> _BRANO ESTRATTO_
___

La mostra “Iraq: una ferita aperta” di Duley inaugura la nuova sede di Emergency a Milano, Casa Emergency, in via Santa Croce 19 (si può visitare in due fasi, fino al 6 novembre e dal 14 al 23 novembre, dalle 10 alle 19). Una parte di questo lavoro approda anche al Palazzo della Triennale di Milano fino al 12 novembre (dalle 10 alle 20.30). «Far conoscere gli effetti delle guerre a tutti è uno dei nostri principali obiettivi. Da oltre 23 anni Emergency offre cure gratuite e assistenza a tutte le vittime di guerra, ma porre rimedio alle conseguenze devastanti dei conflitti non è abbastanza», dichiara il presidente Rossella Miccio.

___

> _DATI ARCHIVIATI_

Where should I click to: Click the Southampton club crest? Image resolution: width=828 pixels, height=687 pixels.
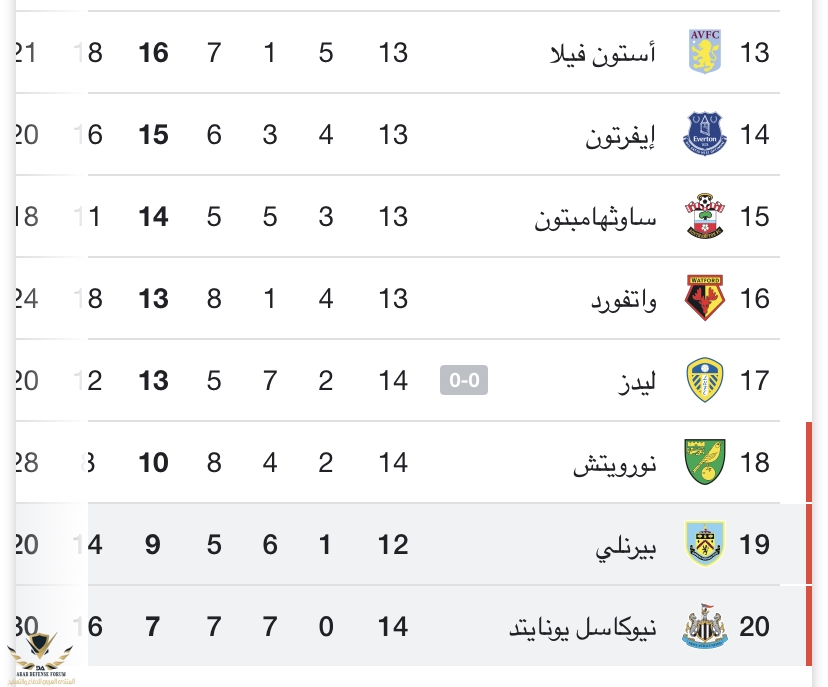(x=705, y=216)
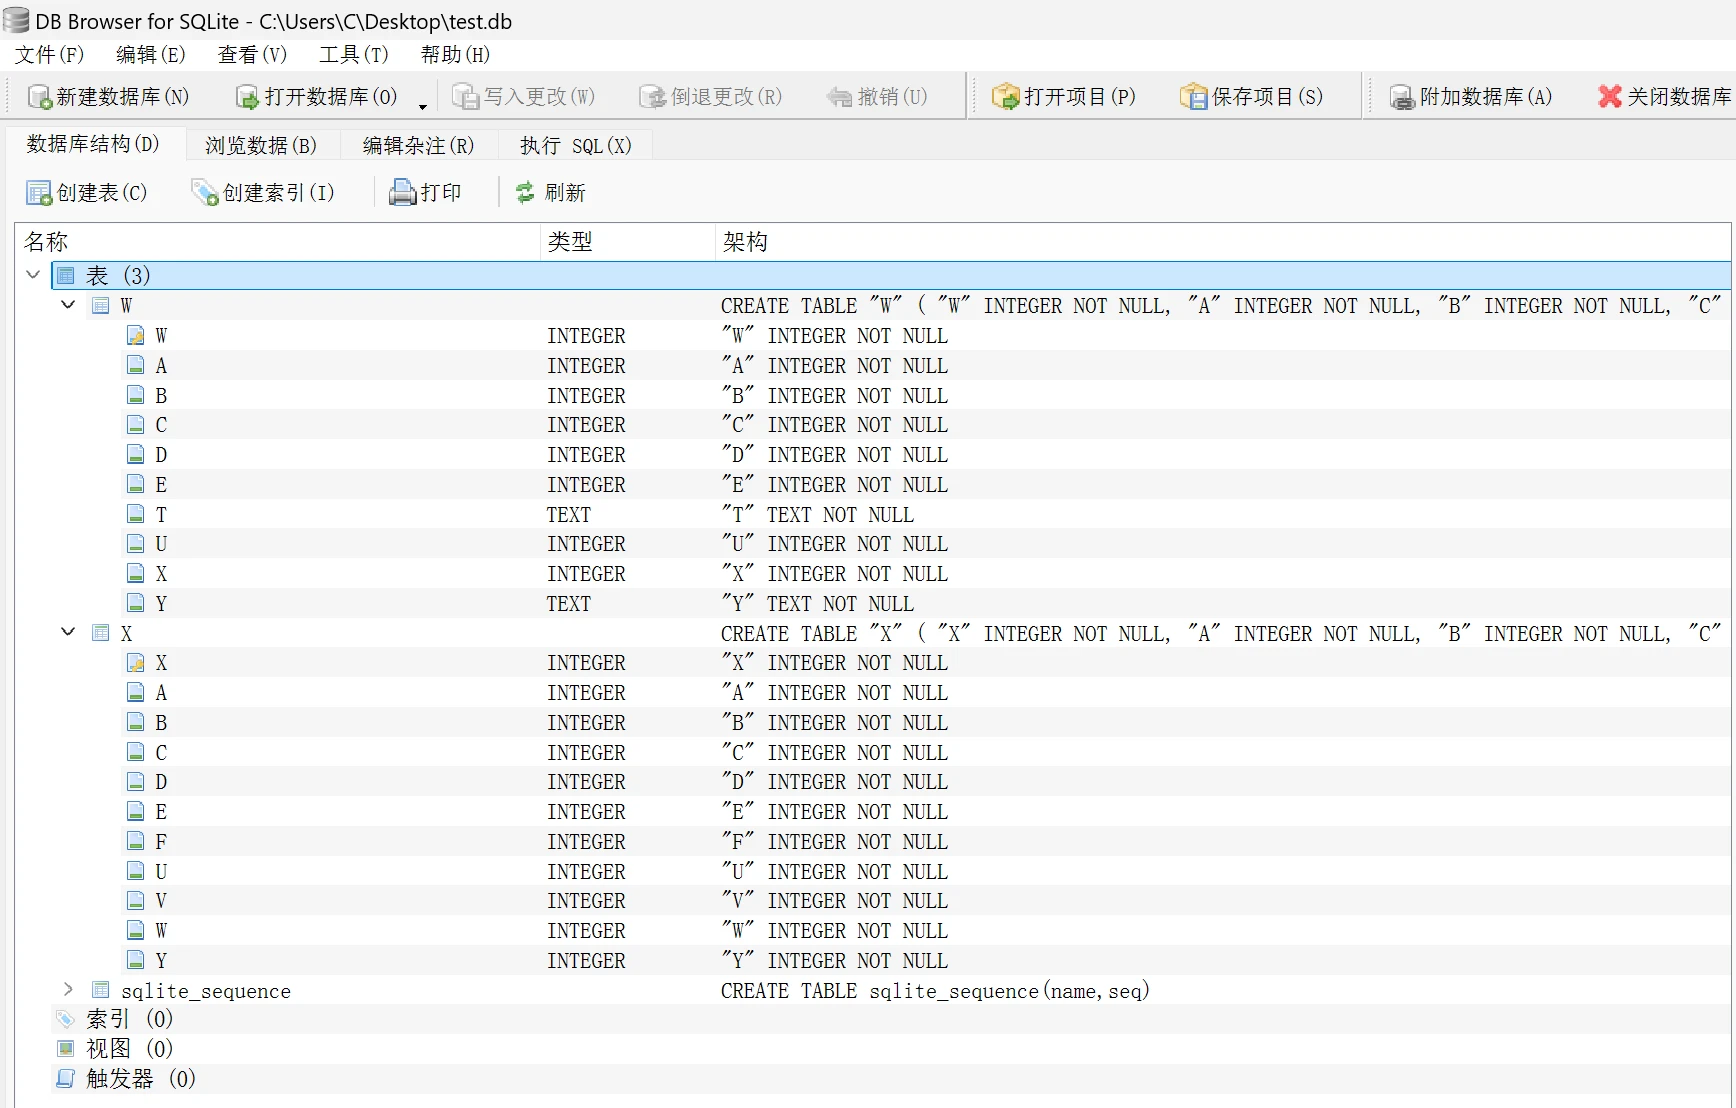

___

Continua il brano sulla mostra di Duley a Casa Emergency, riprendendo subito dopo la dichiarazione di Rossella Miccio. Questi dati provengono da un'altra fonte.

Ecco allora il racconto di Duley, che dà valore alla fotografia come impegno civile. «Credo che la fotografia richieda una grande responsabilità. Nel momento in cui prendo tra le mani la macchina fotografica per raccontare la storia di una persona, mi chiedo “Perché lo sto facendo?” - dice -. Soprattutto quando il mio lavoro si pone l’obiettivo di documentare la sofferenza di qualcun altro, e non c’è nulla di più crudele che puntare l’obiettivo su una persona ferita, impaurita o in serio pericolo. E quindi perché farlo? Fa davvero la differenza?». La risposta la dà proprio a Mosul la madre di Dawood Salim, un bambino di 12 anni che ha perso entrambe le gambe e gran parte della mano destra. «Per una settimana sono andato a trovare lui e sua madre, il ragazzo era sempre sorridente e con la battuta pronta – racconta il fotografo –. Per la prima volta mi sono sentito pronto a fotografarlo. Ho chiesto a sua madre: “Le dispiace se fotografo suo figlio?”. Lei mi ha guardato, con sguardo coraggioso ma al tempo stesso rassegnato. “Quando un bambino è ferito in questo modo, il mondo intero deve vederlo”».